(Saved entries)
※

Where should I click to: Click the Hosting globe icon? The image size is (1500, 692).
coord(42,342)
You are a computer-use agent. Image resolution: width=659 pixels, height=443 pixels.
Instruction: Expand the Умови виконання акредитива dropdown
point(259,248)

※

To do: Emit verbatim the lines running from the one with "Instruction: Expand the" through the last line of the data, both endpoints inclusive.

Reply:
Instruction: Expand the Умови виконання акредитива dropdown
point(259,248)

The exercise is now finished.